Sebastian Rennack (Senior Retail Analyst)
Opinion Value Preservation
Dixy is taking steps to preserve its market value and minimise external influences in preparation for the strategic turnaround that it has outlined for 2018. Market capitalisation has been highly volatile during the past three years, with the share price fluctuating between RUB200 and RUB500, which must have left Igor Kesaev, Dixy’s chairman and indirect majority owner, worried.
According to financial and operational figures published in 2017 the outlook for a publicly listed Dixy Group would be lacklustre, to say the least. Having downsized the minimarket network by 100 stores while direct competitors X5 and Magnit have added more than 2,000 stores each and with net profits significantly lower than its peers, the company value tumbled to an all-time-low with few signs of recovery. If the trend had continued, we would have anticipated a similar scenario as for Okey Group, which recently sold off its supermarket network to market leader X5.

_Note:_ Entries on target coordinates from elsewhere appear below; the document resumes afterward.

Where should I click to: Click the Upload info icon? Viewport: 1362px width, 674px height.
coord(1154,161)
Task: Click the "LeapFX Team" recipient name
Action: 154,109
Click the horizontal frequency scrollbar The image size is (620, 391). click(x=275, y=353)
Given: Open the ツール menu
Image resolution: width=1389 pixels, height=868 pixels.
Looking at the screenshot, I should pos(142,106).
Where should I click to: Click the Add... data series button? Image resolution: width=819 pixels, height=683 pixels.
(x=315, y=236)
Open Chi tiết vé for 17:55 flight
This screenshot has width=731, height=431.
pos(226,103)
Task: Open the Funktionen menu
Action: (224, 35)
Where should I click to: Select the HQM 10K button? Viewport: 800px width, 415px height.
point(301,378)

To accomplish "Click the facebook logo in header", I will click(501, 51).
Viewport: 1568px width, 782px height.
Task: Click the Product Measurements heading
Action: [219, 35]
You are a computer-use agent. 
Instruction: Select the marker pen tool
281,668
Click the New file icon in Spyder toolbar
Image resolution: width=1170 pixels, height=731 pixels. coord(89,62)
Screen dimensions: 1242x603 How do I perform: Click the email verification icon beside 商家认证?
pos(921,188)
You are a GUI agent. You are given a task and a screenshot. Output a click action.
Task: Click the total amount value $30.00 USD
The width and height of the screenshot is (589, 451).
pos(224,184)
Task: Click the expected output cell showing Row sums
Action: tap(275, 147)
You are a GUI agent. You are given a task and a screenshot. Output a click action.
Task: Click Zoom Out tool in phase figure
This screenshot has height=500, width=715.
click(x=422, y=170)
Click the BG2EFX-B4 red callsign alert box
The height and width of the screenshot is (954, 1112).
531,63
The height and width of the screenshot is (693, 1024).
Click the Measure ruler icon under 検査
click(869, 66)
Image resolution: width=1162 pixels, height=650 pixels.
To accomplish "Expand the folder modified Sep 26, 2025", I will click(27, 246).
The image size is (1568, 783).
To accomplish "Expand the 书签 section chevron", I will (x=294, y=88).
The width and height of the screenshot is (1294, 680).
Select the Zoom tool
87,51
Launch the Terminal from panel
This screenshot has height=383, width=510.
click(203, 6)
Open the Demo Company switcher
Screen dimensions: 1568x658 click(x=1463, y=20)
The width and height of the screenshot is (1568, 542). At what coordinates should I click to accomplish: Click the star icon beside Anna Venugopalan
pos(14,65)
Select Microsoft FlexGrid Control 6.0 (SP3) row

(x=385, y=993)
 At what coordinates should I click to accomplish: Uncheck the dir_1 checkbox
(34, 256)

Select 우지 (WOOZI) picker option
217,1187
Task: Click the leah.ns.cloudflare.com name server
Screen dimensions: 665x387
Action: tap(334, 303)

However, Dixy might have an ace up its sleeve that Okey does not have. Through its ownership structure, Dixy has close ties with Russia's largest tobacco wholesaler Megapolis, with more than EUR8bn revenue in 2016. Megapolis has been steadily expanding its business into the FMCG sector and officially started to buy jointly with Dixy in the middle of last year. With Dixy fully management-owned and backed by one of Russia's financially most powerful businessmen, strategic manoeuvrability would rise substantially.
Although we have seen no significant operational improvements over the past year, the company's 2018 plan to refurbish a large part of the store network and start opening stores again is becoming more realistic with Igor Kesaev’s latest move.